To better understand the authors of these tweets, we contacted Becca & Dan, an NYC-based couple who work remotely and run the blog Halfhalftravel. After having traveled the world working from their laptops, now they are sharing plenty of useful remote work tips and tricks and have extensively covered what they believe are The Best Ways to Work From Home With Your Partner.
"Some of the biggest challenges couples face when working from home are being each other's roommate, coworking buddy and romantic partner, all at the same time," Becca & Dan told Bored Panda. "Were couples supposed to have all these obligations to each other? The main challenge is fulfilling all these roles in a relationship and adding in the professional aspect of overhearing each other's meetings and being near or in each other's working environments constantly."
Some of the practical advice that Becca & Dan provide in their article for couples who want to preserve their bond while working from home include deciding on the most ideal time to wake up, talking about the morning work-from-home routine, choosing to take breaks together, for a stretch or a walk, and speaking of sounds, and getting noise-canceling headphones.
"To avoid the relationship getting hostile (if it got hostile!), set boundaries. Communicate," they highlighted. "Set hours for the usage of different areas of the home office(s) and give solid reasoning as to why one person needs something and the other should take a turn afterward. But also, have fun! Eat meals together, plan break times, start the day together with coffee, and communicate about when work should end for the day."
As Mara Olekalns and Jessica A. Kennedy wrote in Harvard Business Review, it's important to remember that conflicts around the roles that Becca & Dan previously mentioned are amplified; tensions between work and family roles escalate in the absence of clear physical demarcation between work and home.
"In close relationships such as domestic partnerships, we tend to place greater emphasis on protecting our relationship than on getting our needs met," Olekalns and Kennedy explained. "We then avoid issues that should be tackled directly, or we capitulate before reaching optimal agreements. The cost of the subsequent lopsided outcome can be resentment that further fuels conflict."
So don't avoid the issues. Address small frustrations and annoyances as soon as they occur. Problems that are ignored grow and emotions that are suppressed intensify.
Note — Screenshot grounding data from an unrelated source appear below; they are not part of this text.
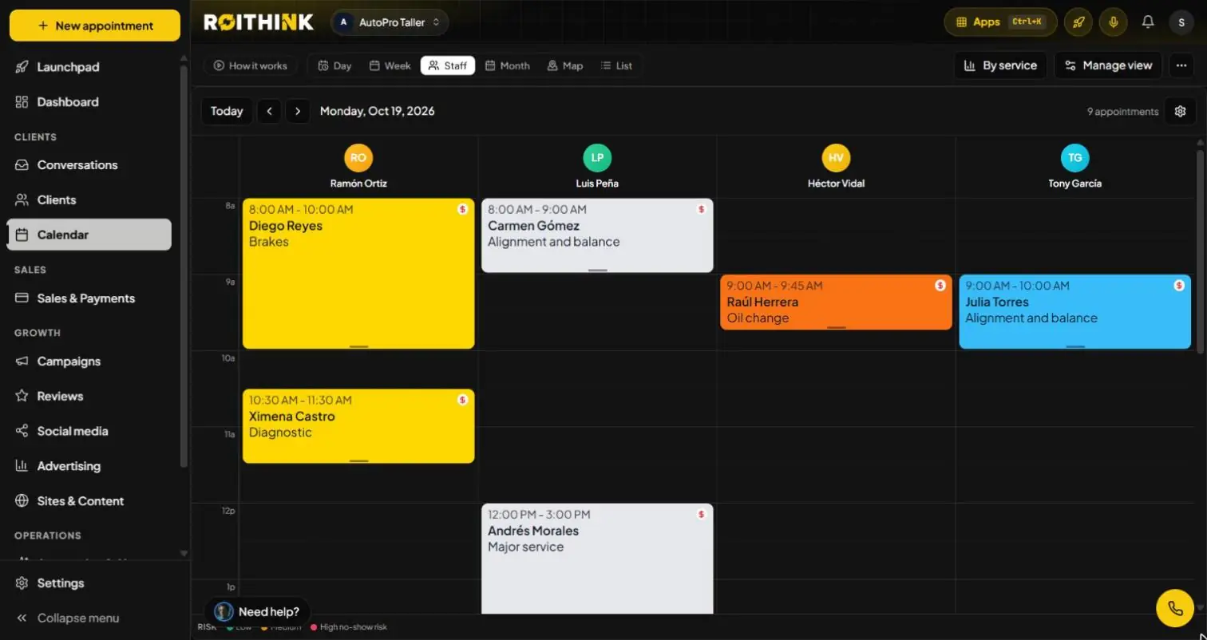Click the Today button
The width and height of the screenshot is (1207, 640).
pos(227,112)
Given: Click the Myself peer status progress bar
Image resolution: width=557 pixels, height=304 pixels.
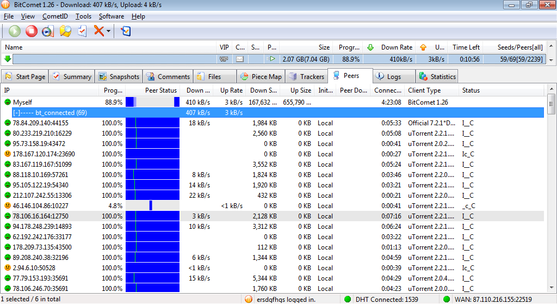Looking at the screenshot, I should [152, 102].

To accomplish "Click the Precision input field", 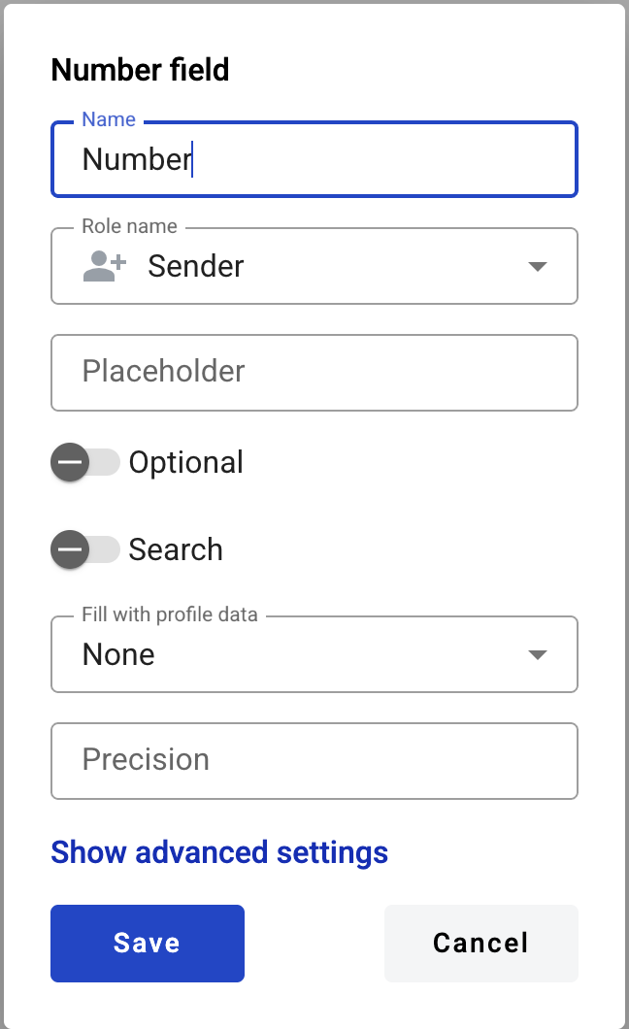I will pyautogui.click(x=315, y=760).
"If your partner's loud typing disrupts your work, talk about it before you break the keyboard," Olekalns and Kennedy said. "Individuals who treat adversities large and small as transformational opportunities are happier and healthier, and couples who reframe these moments as opportunities to share and better understand each other’s needs emerge with stronger relationships."
As with many things in a relationship, being able to talk through your issues and finding ways to adjust together is key!